Impfkampagne nimmt wieder Fahrt auf

Indien hat Mitte Januar 2021 seine landesweite Impfkampagne gestartet. Inzwischen können sich alle Inder:innen ab 18 Jahren impfen lassen. Am 21. Oktober wurde der Meilenstein von 1 Milliarde verabreichter Impfdosen erreicht. Ihrem ursprünglichen Plan, bis Ende 2021 alle Erwachsenen vollständig zu immunisieren, hinkt die Regierung allerdings hinterher. Ende Oktober 2021 hatten 52 Prozent der 1,4 Milliarden Einwohner eine Dosis erhalten, vollständig geimpft waren 23 Prozent. Bei der aktuellen Impfgeschwindigkeit von etwa 10 Millionen Dosen pro Tag dürfte eine vollständige Immunisierung der erwachsenen Bevölkerung frühestens Mitte 2022 erreicht werden.

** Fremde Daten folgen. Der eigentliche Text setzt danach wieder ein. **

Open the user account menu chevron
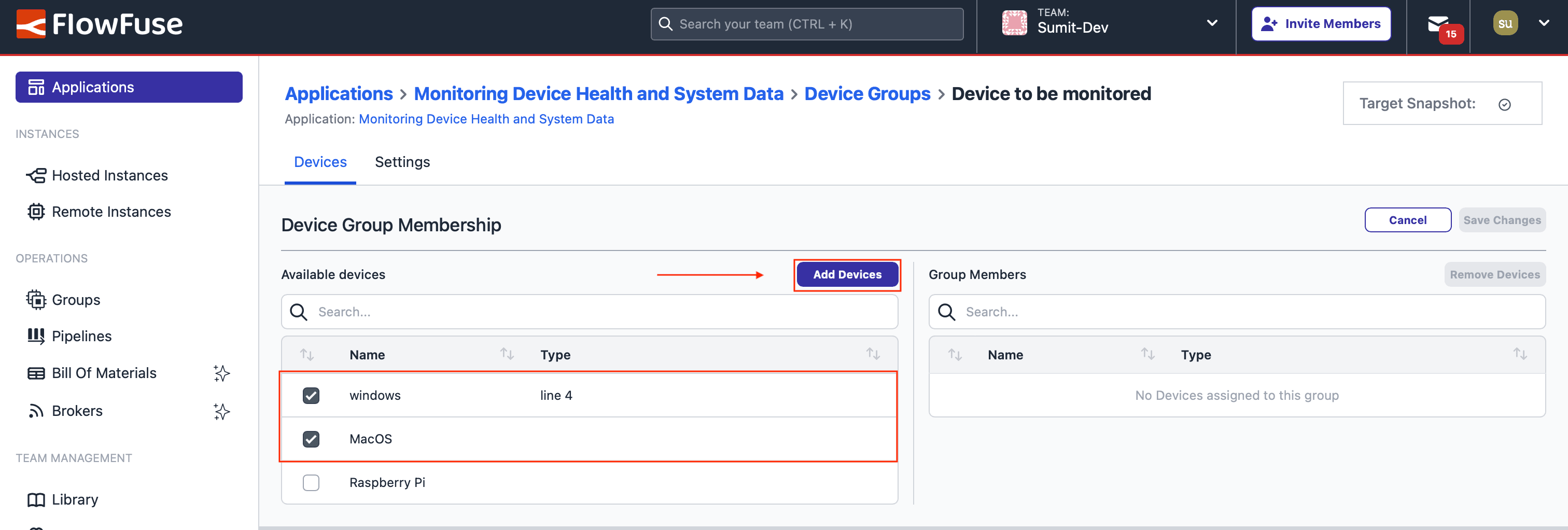Image resolution: width=1568 pixels, height=530 pixels. pyautogui.click(x=1544, y=22)
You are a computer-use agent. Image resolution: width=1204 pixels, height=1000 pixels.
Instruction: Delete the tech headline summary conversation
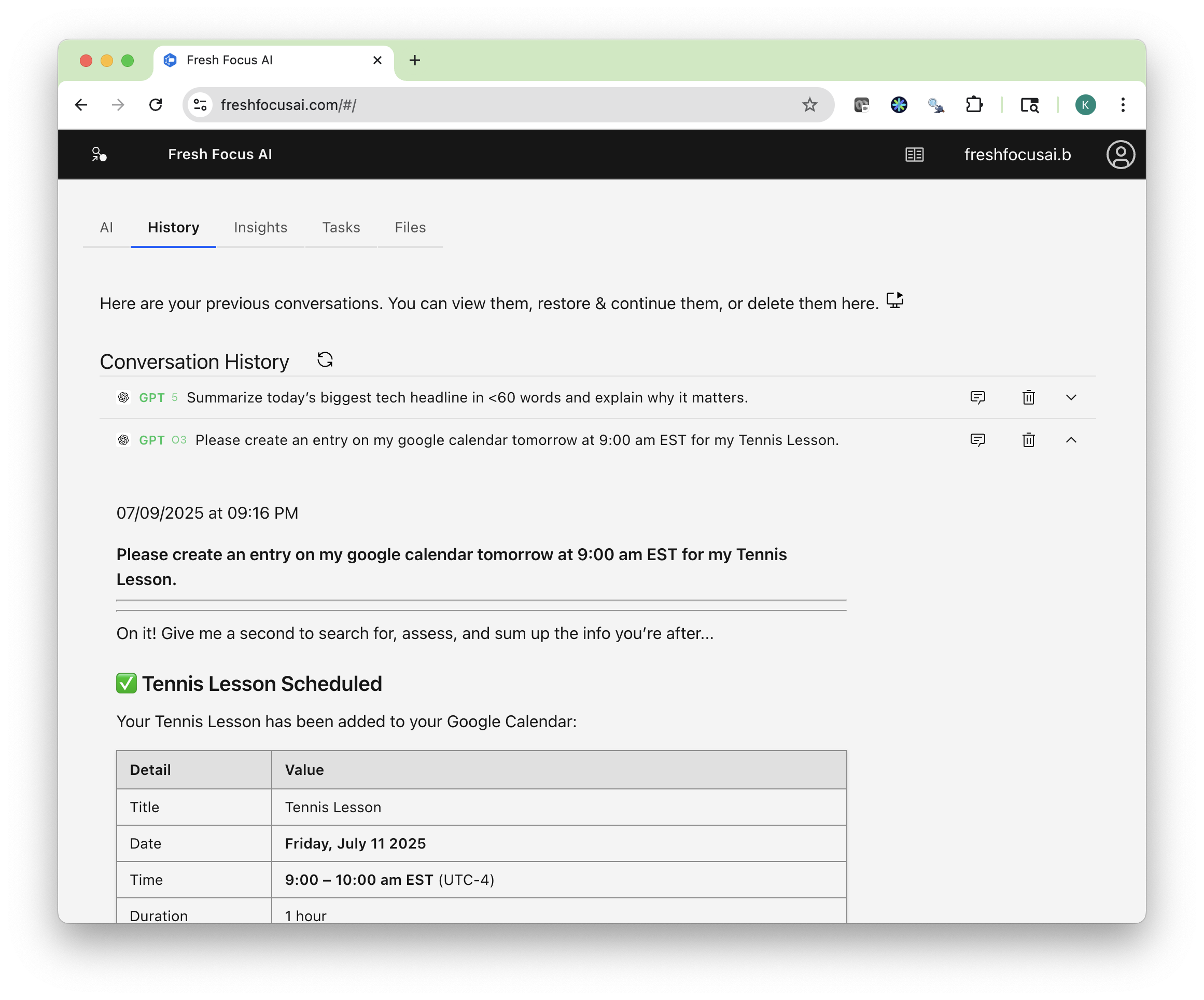[x=1028, y=397]
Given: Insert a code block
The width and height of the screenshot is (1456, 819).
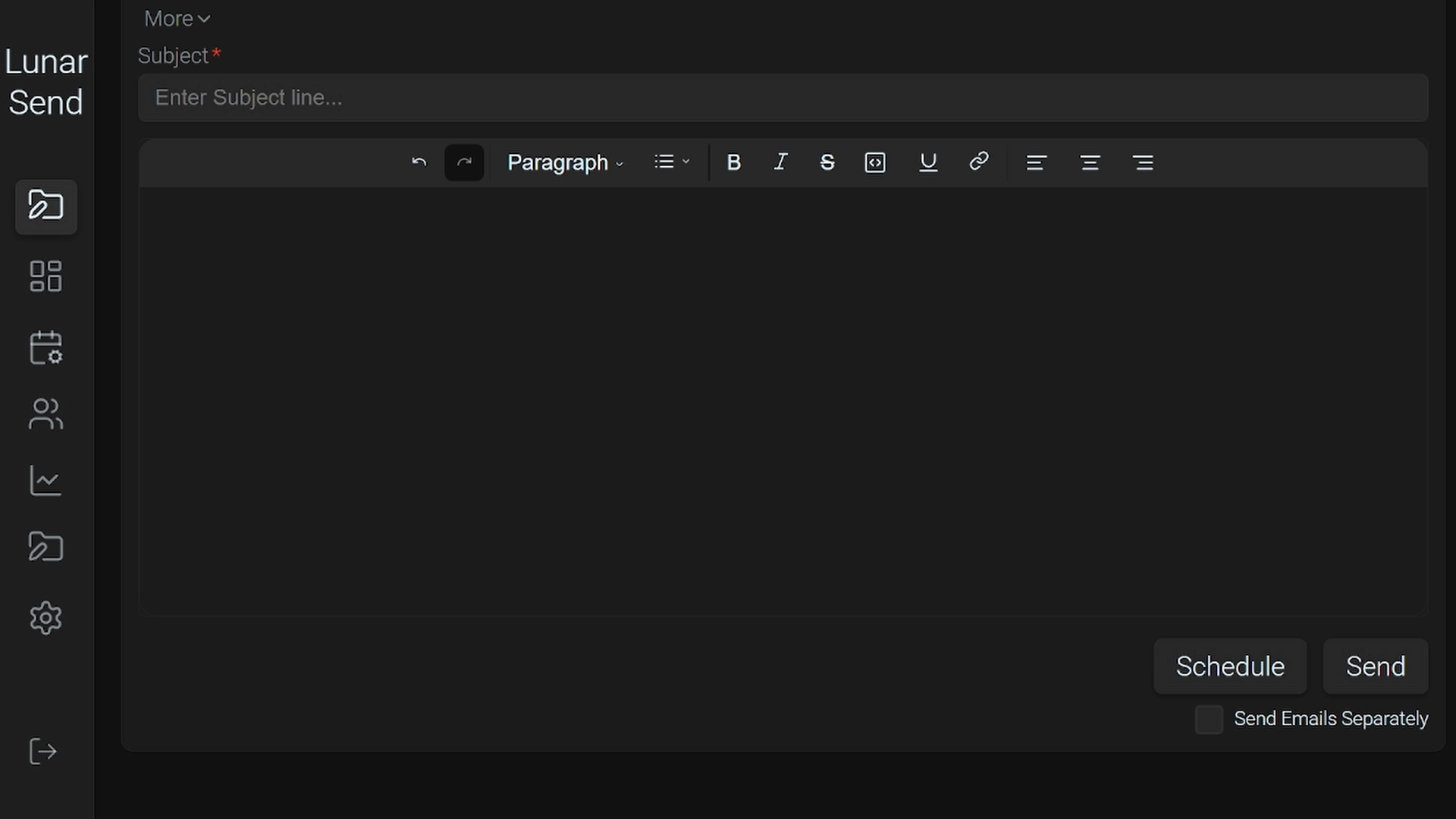Looking at the screenshot, I should click(875, 162).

Indien ist der größte Hersteller von Impfstoffen weltweit. Das von der University of Oxford und AstraZeneca entwickelte Vakzin wird in Lizenz vom Serum Institute of India produziert und in Indien unter dem Namen Covishield vermarktet. Der indische Biotechnologiekonzern Bharat Biotech produziert den eigenentwickelten Impfstoff Covaxin. Das russische Vakzin Sputnik V ist ebenfalls in Indien zugelassen und wird von verschiedenen Herstellern in Lizenz produziert. Der mRNA-Impfstoff von Moderna hat auch eine Zulassung, ist aber bislang nicht erhältlich. Anfang August 2021 wurde das Vakzin von Johnson & Johnson zugelassen. Da hier nur eine Dosis verabreicht wird hofft Indien, bei der Impfung seiner Bevölkerung schneller voranzukommen.